EXERCISE DESCRIPTION
Can you reproduce the listing below with every "pixels" replaced by "px", leaving everything else unchanged and omitting the pictures?

Entries on finding words and elements
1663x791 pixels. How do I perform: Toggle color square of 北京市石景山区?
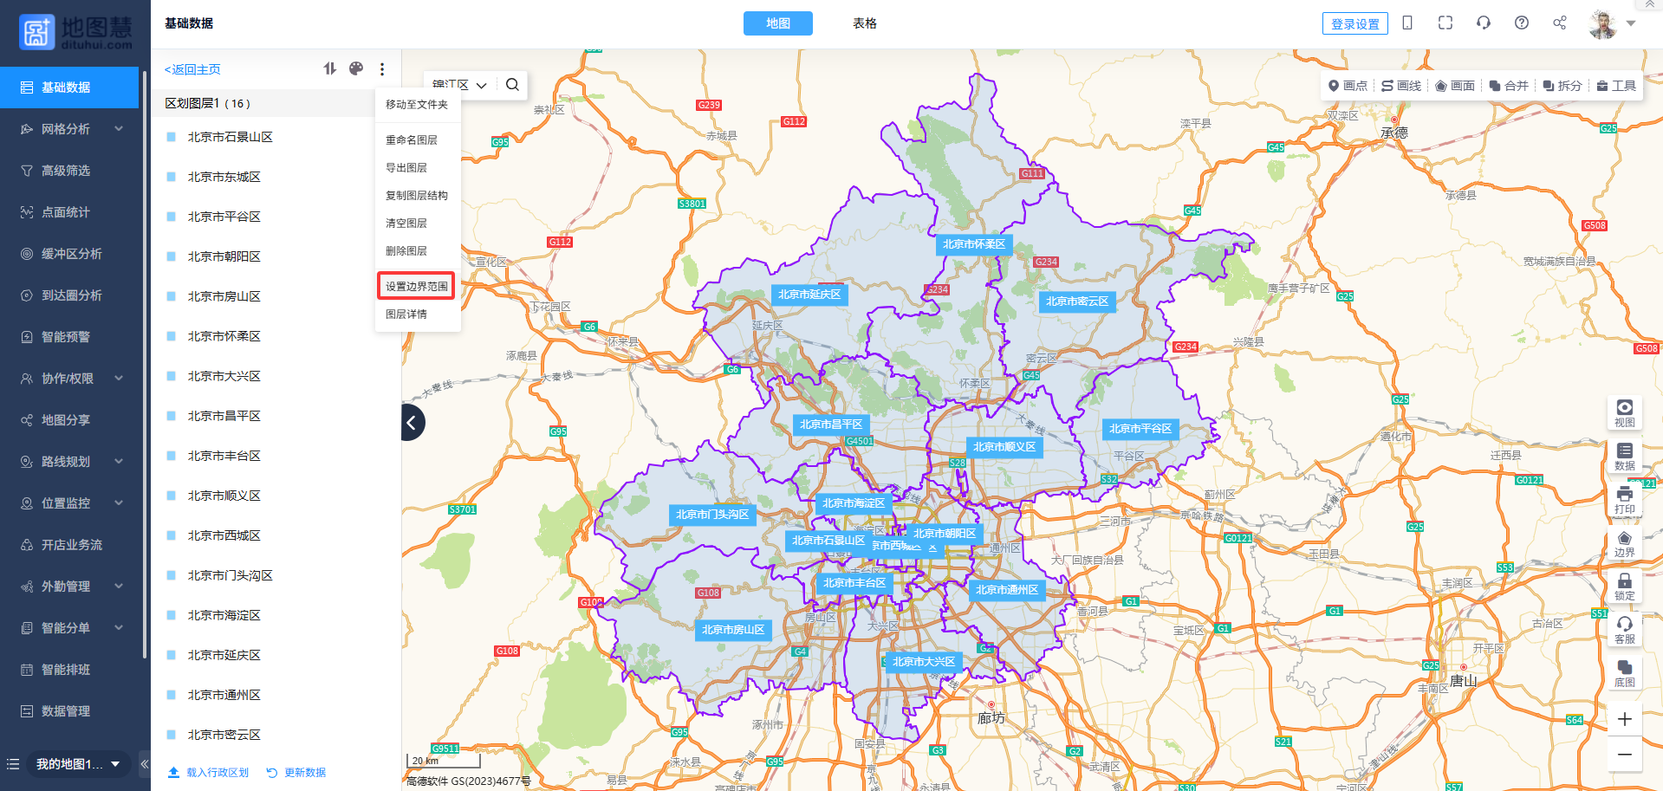click(172, 137)
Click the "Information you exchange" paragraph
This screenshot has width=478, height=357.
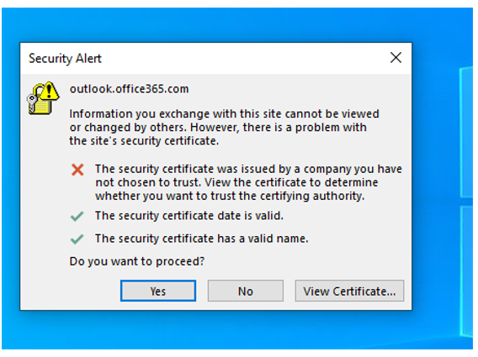pyautogui.click(x=224, y=127)
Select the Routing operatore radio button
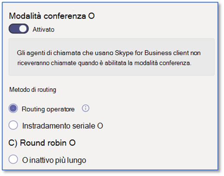 coord(13,108)
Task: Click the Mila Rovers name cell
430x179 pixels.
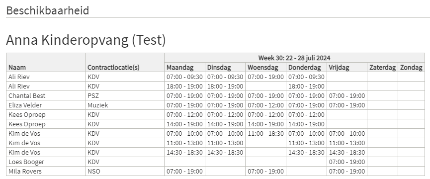Action: [46, 172]
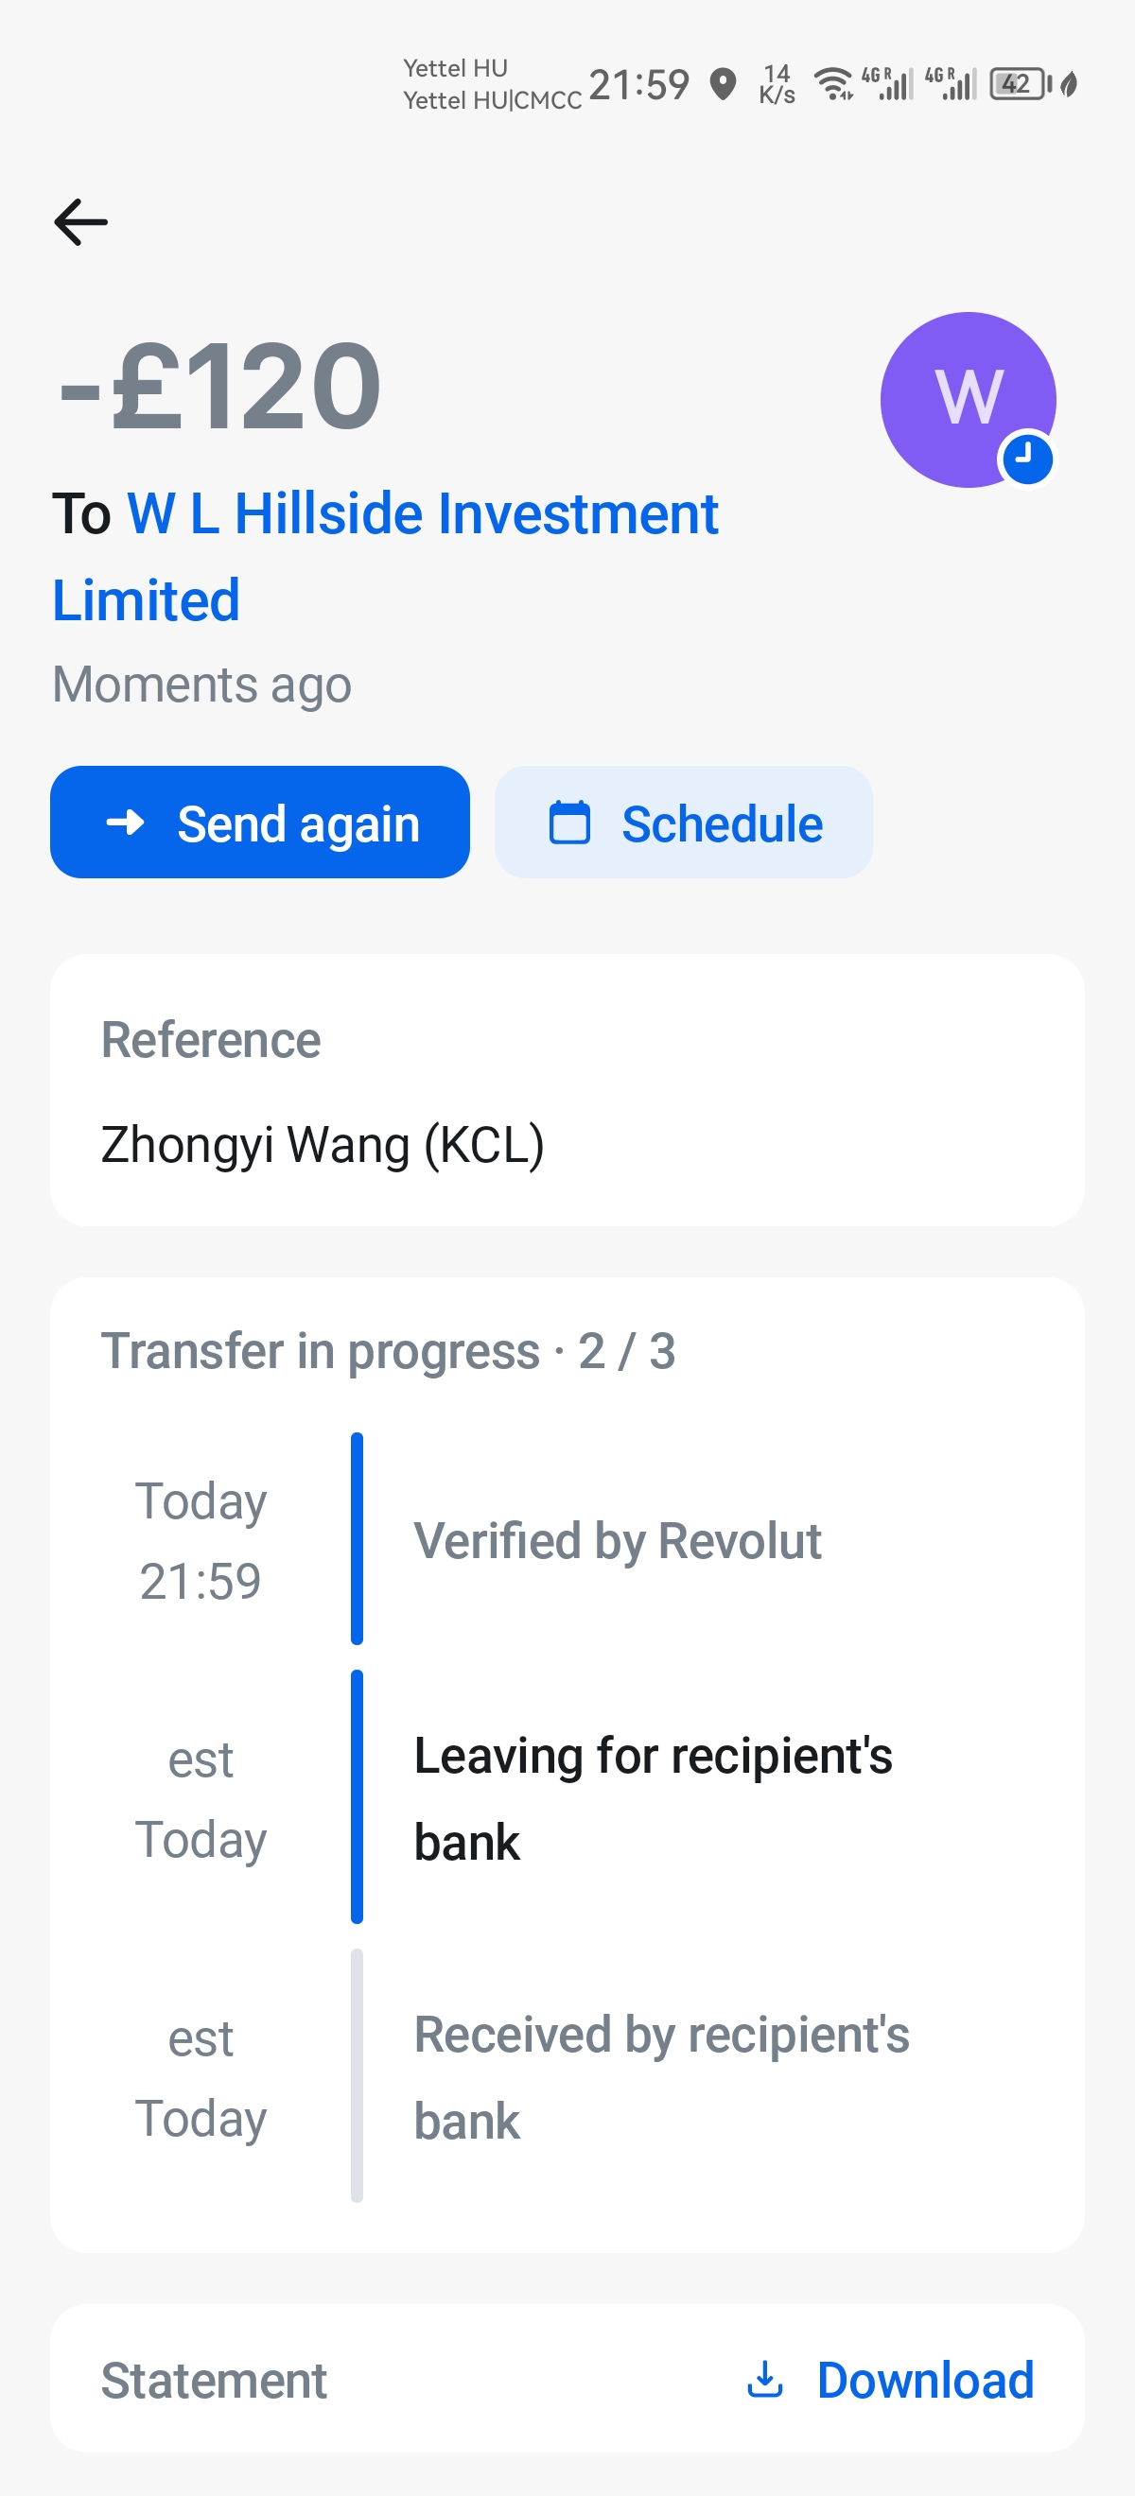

WRITTEN RESPONSE
1663x791 px. How do I perform: Toggle color square of 北京市石景山区?
click(172, 137)
Click the "Information you exchange" paragraph
This screenshot has width=478, height=357.
pyautogui.click(x=224, y=127)
Select the Routing operatore radio button
 coord(13,108)
Task: Click the Mila Rovers name cell
430x179 px.
Action: [46, 172]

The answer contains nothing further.